' ' Cinema Romantico: The Fitzgerald Family Christmas

Tuesday, December 18, 2012

The Fitzgerald Family Christmas

When I went on IMDB in preparation for this review to acquire the names of all the actors in the many roles I realized that I could not tell most of the actors apart. And this reminded me that while watching the film I could not tell most of the characters apart. This, however, is a compliment, not a criticism. To have seven kids in a three-bedroom household would no doubt lead to such overwhelming familiarity. At a certain point you stop recognizing who is in the bumper cars you keep bumping into and just notice the cars.


The Fitzgerald family has been reeling ever since their father, Big Joe (Ed Lauter), struck it rich and ditched they and their mother and their working class Long Island neighborhood for the bright lights. Now it’s Christmas, he is dying of cancer, because of course he’s dying of cancer, and he wants back into their lives for at least one night. Thus, self-appointed family matriarch Gerry (Edward Burns), the one left to tend to his mother and his father’s business when he split, goes about eliciting opinions of each sibling as to their father’s wish.

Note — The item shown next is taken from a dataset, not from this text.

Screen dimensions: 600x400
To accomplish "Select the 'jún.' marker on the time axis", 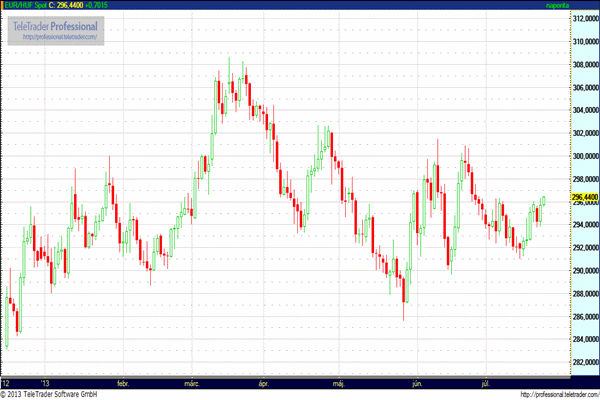I will (415, 382).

Written and directed by Burns, he ably plays the lead role with a lackadaisical charm perfect for navigating the incessant squabbling of such a sprawling family. He also provides himself with a love interest strikingly played by Connie Britton because, well, I’m fairly certain Burns is incapable of writing himself a role without a requisite love interest. Though, rest assured, each brother and each sister comes equipped with his or her own traditional bit of yuletide drama. A brother is dating a woman too young for him and a sister is dating a man too old for her. A sister is in the midst of divorce and another sister is pregnant AND in an abusive relationship and a brother just got out of rehab……ON CHRISTMAS EVE. Etc., etc., etc.

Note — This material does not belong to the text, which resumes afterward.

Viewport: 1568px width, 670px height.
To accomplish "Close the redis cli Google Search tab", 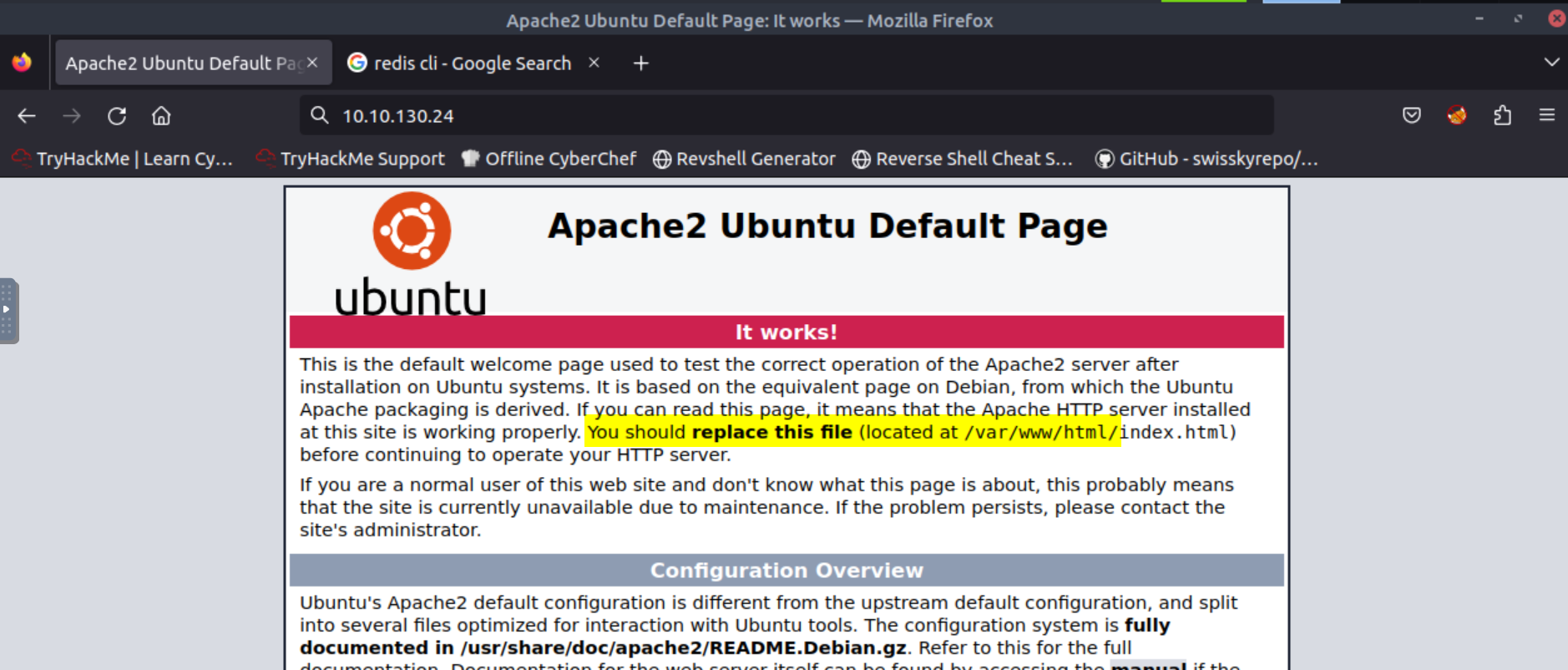I will click(594, 63).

Yes, yes, yes, I know what you’re thinking. But you know what? This is the sorta s--- that happens to people. People get sick and people get divorced and people end up in relationships they shouldn’t be in and people get hooked on drugs and alcohol. And it’s Christmas – “a time for people with love in their lives” as Billy Mack once sagely observed – when these issues are magnified. And Burns, deftly, IMPROBABLY, does not over play any of it because he plays as, well, the sorta s--- that happens to people.


Magical resolutions do not beckon. The flight of Santa’s sleigh will not tender good will for all. The Fitzgerald Family’s roots of despair run deep but they are, after all, a family and a Catholic family can take off the gloves long enough to go to Mass on Jesus’s birthday and then have a big dinner and pretend everything is okay for a few hours even if it isn’t.

In an early moment Michael McGlone’s older brother Quinn has the film’s key line when his sister Sharon (or was it Erin?) is grilling him and he and she and we realize he does not know where she went to high school, where she went to college, or even how old she is. She is flabbergasted. He says: “I don’t know you from Adam but you’re my little sister and I love you.”

3 comments:

Derek Armstrong said...

I'd like to see this one so I'm not reading your review right now, but let me ask you this: How did you get it? Did you have to do VOD? I may have been looking at my DirecTV wrong the other day, because the VOD options seemed extremely limited.

Alex Withrow said...

I’m a huge admirer of Edward Burns’ films, and I really enjoyed this one. And damn man, you nailed the sentiment of the movie quite flawlessly. Is their family a tad too big? Yeah, but some people have big families. Is there too much bad shit going on in their family? Yeah, but bad shit happens to families. It’s sentimental but overly so. It just… works.

Glad you dug this one!

Nick Prigge said...

Vance: I did watch it on VOD. Although RCN is my cable provider. Is it available for everyone regardless of provider? I have no idea how those things work.

Alex: You're right, it is sentimental but definitely not in that overdone syrupy sort of way. Which is really, really tough to pull off.